Personne n'imagine qu'il transporte deux bombes activées dissimulées parmi les armes et les munitions que l'Île avait achetées à la Belgique. La cargaison explosera quelques heures après que la photo a été prise, et qui fut publiée dans le quotidien Revolucion, accompagnée d’une nouvelle que personne n'aurait voulu annoncer : Cuba allait être victime du plus grand attentat du 20e siècle, perpétrée par l'Agence centrale de renseignement (CIA) des États-Unis, qui fit plus d’une centaine de morts et plus de 400 blessés.
La deuxième photo fut prise peu après 15 heures. La violente déflagration dans le port de La Havane secoua toute la ville, la première bombe ayant explosé dans la soute du navire, au moment précis où l'équipage et un groupe de dockers et de travailleurs portuaires commençaient le déchargement.
Le photographe José Agraz réussit à saisir la séquence entre l'explosion et la réaction immédiate du peuple et des autorités cubaines pour venir en aide aux victimes et aux blessés ; des hommes et des femmes qui ignoraient qu'une deuxième bombe, encore plus puissante, était sur le point d'exploser.
La gigantesque colonne de fumée de la deuxième explosion s’élève dans le ciel et peut être vue depuis presque n’importe quel point de la ville. Cette image dantesque, captée par un autre photographe du journal Revolucion, est suivie d'autres clichés bouleversants. Quatre hommes transportent un blessé, mutilé. Un jeune homme tente de se relever des décombres, le torse découvert et l’air hagard, tentant de puiser des forces dans chaque muscle de son corps.
Un troisième cliché montre qu'il n'y a plus aucune trace de la poupe de La Coubre, alors que des centaines d'hommes poursuivent les opérations de sauvetage après les deux explosions.
Les images qui suivent sont porteuses d'espoir. Elles immortalisent le moment, répété à maintes reprises à Cuba depuis lors, lorsque les autorités se sont jointes aux groupes de secours. La Révolution n'a jamais laissé le peuple seul. Les jeunes Fidel, Almeida, Che et autres dirigeants de la Révolution, se sont précipités vers le port de La Havane dès qu'ils ont entendu les détonations. À proximité de la rade, un camp a été installé pour s'occuper des victimes, nettoyer les décombres, identifier les bâtiments endommagés et venir en aide à la population locale qui vient de vivre un enfer.

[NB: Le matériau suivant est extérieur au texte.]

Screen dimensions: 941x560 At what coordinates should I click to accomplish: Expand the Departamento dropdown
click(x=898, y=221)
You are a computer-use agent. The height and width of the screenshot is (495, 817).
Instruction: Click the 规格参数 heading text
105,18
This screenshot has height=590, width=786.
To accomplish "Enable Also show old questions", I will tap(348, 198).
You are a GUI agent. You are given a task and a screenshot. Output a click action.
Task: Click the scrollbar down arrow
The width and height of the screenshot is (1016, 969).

Soixante ans se sont écoulés et les images font toujours mal. Cuba n'oublie pas l'une des plus tristes traces du terrorisme d'État. Ce sabotage fut le premier d'une saga de milliers de crimes organisés et financés depuis les États-Unis.
L'écrivain uruguayen Eduardo Galeano, se référant aux milliers d'obstacles et d'agressions que les Cubains ont connus, dirait : « Cette Révolution, punie, assiégée, calomniée, a fait moins qu'elle ne le voulait, mais beaucoup plus qu'elle ne le pouvait. » Et elle continue…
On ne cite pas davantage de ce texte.